● What to produce
The goal is to restate all of the records below word for word.

(Dataset entries)

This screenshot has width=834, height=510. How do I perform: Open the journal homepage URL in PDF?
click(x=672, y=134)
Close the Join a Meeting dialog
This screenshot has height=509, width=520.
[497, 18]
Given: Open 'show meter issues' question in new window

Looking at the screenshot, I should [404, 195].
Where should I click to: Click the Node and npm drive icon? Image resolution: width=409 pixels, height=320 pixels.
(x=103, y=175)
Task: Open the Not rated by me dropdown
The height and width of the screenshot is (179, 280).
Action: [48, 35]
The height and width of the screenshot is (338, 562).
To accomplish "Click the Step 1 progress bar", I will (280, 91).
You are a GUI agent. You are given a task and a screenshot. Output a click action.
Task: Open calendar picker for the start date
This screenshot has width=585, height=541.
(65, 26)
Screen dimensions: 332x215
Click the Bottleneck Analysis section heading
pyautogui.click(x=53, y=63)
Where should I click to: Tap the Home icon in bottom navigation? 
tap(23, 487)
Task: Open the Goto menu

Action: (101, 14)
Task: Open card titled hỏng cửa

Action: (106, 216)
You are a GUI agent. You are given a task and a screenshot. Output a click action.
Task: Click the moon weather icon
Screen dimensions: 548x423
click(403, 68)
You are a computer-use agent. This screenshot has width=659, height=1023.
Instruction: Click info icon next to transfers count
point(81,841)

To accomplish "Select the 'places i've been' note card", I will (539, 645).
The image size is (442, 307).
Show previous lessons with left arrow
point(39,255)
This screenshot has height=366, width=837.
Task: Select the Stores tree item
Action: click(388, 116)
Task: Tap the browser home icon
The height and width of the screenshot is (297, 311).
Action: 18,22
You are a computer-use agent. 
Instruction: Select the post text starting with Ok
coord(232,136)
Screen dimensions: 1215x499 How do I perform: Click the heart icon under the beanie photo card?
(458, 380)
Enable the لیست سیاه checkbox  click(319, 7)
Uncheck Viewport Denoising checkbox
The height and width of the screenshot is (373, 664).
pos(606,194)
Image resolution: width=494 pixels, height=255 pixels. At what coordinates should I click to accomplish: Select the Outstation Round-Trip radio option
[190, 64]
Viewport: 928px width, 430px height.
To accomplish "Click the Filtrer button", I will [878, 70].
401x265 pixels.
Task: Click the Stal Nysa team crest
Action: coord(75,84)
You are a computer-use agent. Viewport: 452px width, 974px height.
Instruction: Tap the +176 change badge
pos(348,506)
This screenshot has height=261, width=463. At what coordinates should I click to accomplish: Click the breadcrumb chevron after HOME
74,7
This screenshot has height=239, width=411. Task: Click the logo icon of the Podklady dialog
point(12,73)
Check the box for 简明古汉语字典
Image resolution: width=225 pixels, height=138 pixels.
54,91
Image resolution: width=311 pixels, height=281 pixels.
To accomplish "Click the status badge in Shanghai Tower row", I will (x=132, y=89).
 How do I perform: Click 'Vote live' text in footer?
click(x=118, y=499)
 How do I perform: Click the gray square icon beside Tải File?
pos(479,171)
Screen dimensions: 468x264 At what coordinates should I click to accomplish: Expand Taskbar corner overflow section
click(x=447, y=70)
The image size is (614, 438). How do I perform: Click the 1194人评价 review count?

● Result for this exercise
This screenshot has width=834, height=510. How do I perform: Open the journal homepage URL in PDF?
click(x=672, y=134)
Close the Join a Meeting dialog
This screenshot has height=509, width=520.
[497, 18]
Given: Open 'show meter issues' question in new window

Looking at the screenshot, I should [404, 195].
Where should I click to: Click the Node and npm drive icon? Image resolution: width=409 pixels, height=320 pixels.
(x=103, y=175)
Task: Open the Not rated by me dropdown
The height and width of the screenshot is (179, 280).
Action: [48, 35]
The height and width of the screenshot is (338, 562).
To accomplish "Click the Step 1 progress bar", I will (280, 91).
You are a GUI agent. You are given a task and a screenshot. Output a click action.
Task: Open calendar picker for the start date
This screenshot has width=585, height=541.
(65, 26)
Screen dimensions: 332x215
Click the Bottleneck Analysis section heading
pyautogui.click(x=53, y=63)
Where should I click to: Tap the Home icon in bottom navigation? 
tap(23, 487)
Task: Open the Goto menu

Action: (101, 14)
Task: Open card titled hỏng cửa

Action: (106, 216)
You are a GUI agent. You are given a task and a screenshot. Output a click action.
Task: Click the moon weather icon
Screen dimensions: 548x423
click(403, 68)
You are a computer-use agent. This screenshot has width=659, height=1023.
Instruction: Click info icon next to transfers count
point(81,841)

To accomplish "Select the 'places i've been' note card", I will (539, 645).
The image size is (442, 307).
Show previous lessons with left arrow
point(39,255)
This screenshot has height=366, width=837.
Task: Select the Stores tree item
Action: click(388, 116)
Task: Tap the browser home icon
The height and width of the screenshot is (297, 311).
Action: 18,22
You are a computer-use agent. 
Instruction: Select the post text starting with Ok
coord(232,136)
Screen dimensions: 1215x499 How do I perform: Click the heart icon under the beanie photo card?
(458, 380)
Enable the لیست سیاه checkbox  click(319, 7)
Uncheck Viewport Denoising checkbox
The height and width of the screenshot is (373, 664).
pos(606,194)
Image resolution: width=494 pixels, height=255 pixels. At what coordinates should I click to accomplish: Select the Outstation Round-Trip radio option
[190, 64]
Viewport: 928px width, 430px height.
To accomplish "Click the Filtrer button", I will [878, 70].
401x265 pixels.
Task: Click the Stal Nysa team crest
Action: coord(75,84)
You are a computer-use agent. Viewport: 452px width, 974px height.
Instruction: Tap the +176 change badge
pos(348,506)
This screenshot has height=261, width=463. At what coordinates should I click to accomplish: Click the breadcrumb chevron after HOME
74,7
This screenshot has height=239, width=411. Task: Click the logo icon of the Podklady dialog
point(12,73)
Check the box for 简明古汉语字典
Image resolution: width=225 pixels, height=138 pixels.
54,91
Image resolution: width=311 pixels, height=281 pixels.
To accomplish "Click the status badge in Shanghai Tower row", I will (x=132, y=89).
 How do I perform: Click 'Vote live' text in footer?
click(x=118, y=499)
 How do I perform: Click the gray square icon beside Tải File?
pos(479,171)
Screen dimensions: 468x264 At what coordinates should I click to accomplish: Expand Taskbar corner overflow section
click(x=447, y=70)
The image size is (614, 438). How do I perform: Click the 1194人评价 review count?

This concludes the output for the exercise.